**Short task 1:**
Reproduce word for word the stretch of rows from the line containing "Screen dimensions: 1190x649" through the last row.

==== Document segment ====

# Power Head Off/On



## Stranger (Jul 1, 2004)

to make the long story short, yesterday i turnd off my power head n today my 1 of my piranha start'd digin the sand. i cant realy tell if there getin darker or not cause when i turn the lights off they all turn black, n thats when that 1 starts to dig, but when the lights on they turn to there normal colors or what not,is this a sign of breeding? what you guys think i should do?shot me some pointers on maken my babys breed, thanks . btw i have 5 piranhas that i had for over an year , n they size bout 5 to 6 inchs all 5 different but lately they been very very aggresive.. i thought it was cause of my power head, thought mayb the water pushes them towards each others spot so they mite of fought , but mayb i was wrong? sign of breeding? hopfully ..


----------



## Mack (Oct 31, 2004)

Most piranhas get darker/lighter when the lights are off/on.

Don't know about the digging though.


----------



## HOLLYWOOD (Feb 6, 2003)

Need more info on your tank setup. Does not seem like breeding behaviour to me. Probably a behaviour that has been occuring and first time you've noticed. Any updates?


----------



## Stranger (Jul 1, 2004)

hmmm, i guess your right..







i was hoping they would breed some time soon, they seem to be getin along fine now.. but most the time they are tryin to bite each other or what not but yeah, im at work most the day so i cant realy keep an eye on my tank. also what do you mean by the set up? its a 60g with 5 (5~6') been together ever since they where like the size of a dime, o yeah almost forgot bout the digging. the biggest n the darkest one does it once in awhile, right in the middle of the tank, just starts pickin up the sand n spiting it back out a lil further away ( sorry for my pro english haha =X )

====

**Short task 2:**
Resume the forum thread about piranha behavior from the point where it stops.

==== Records for processing ====

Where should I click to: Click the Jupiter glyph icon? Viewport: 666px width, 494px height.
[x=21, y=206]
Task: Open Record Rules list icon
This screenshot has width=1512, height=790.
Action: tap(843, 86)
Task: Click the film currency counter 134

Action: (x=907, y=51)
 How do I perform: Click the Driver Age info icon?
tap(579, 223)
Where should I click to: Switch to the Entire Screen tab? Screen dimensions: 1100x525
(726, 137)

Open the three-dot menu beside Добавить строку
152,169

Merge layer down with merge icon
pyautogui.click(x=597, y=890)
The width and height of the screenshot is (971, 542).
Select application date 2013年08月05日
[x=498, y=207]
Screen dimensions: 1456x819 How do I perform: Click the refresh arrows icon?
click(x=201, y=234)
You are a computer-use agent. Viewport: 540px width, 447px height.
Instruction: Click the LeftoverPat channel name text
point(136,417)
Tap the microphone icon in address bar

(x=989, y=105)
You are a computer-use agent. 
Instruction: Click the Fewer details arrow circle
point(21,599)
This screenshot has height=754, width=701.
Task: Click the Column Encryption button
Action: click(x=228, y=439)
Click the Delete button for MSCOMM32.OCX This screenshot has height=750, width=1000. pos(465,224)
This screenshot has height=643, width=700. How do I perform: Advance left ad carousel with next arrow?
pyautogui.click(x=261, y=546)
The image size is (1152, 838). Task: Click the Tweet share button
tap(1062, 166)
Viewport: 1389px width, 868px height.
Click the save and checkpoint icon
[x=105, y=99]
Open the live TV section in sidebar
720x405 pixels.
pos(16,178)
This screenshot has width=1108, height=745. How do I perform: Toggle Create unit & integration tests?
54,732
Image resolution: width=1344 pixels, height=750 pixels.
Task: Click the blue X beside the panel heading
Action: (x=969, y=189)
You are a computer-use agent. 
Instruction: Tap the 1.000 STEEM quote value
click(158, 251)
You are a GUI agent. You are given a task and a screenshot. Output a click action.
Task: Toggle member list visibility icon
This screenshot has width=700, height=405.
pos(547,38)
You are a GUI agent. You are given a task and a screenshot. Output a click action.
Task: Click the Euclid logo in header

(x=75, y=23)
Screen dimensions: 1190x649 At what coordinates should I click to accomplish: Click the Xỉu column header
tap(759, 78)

====

**Written answer 1:**
Screen dimensions: 1190x649 At what coordinates should I click to accomplish: Click the Xỉu column header
tap(759, 78)

**Written answer 2:**
----------



## marco (Jan 2, 2003)

are you using any live plants? usualy when reds breed in sand. there is live plants involved.


----------



## Stranger (Jul 1, 2004)

i have fake plants that they always tear up


----------



## frankyo (Oct 20, 2004)

I'm not sure the 60g tank is good enough for them to breed I might be wrong but I got a 210g and mine breed in that and another thing is the p's would stay black when the lights on or off when they are going to breed. The only reson I say this because mine have breed 3 times since January.


----------



## Slim (Jan 9, 2005)

noone did answer about the powerhead being on or off?


----------



## HOLLYWOOD (Feb 6, 2003)

Doesnt seem like prespawnning. Looks like its just sifting for food.


----------



## Slim (Jan 9, 2005)

So does the powerhead on or off help with their breeding at all? Like shut it off and turn it back on maybe in a day or 2?


----------



## Handikapped (Nov 5, 2004)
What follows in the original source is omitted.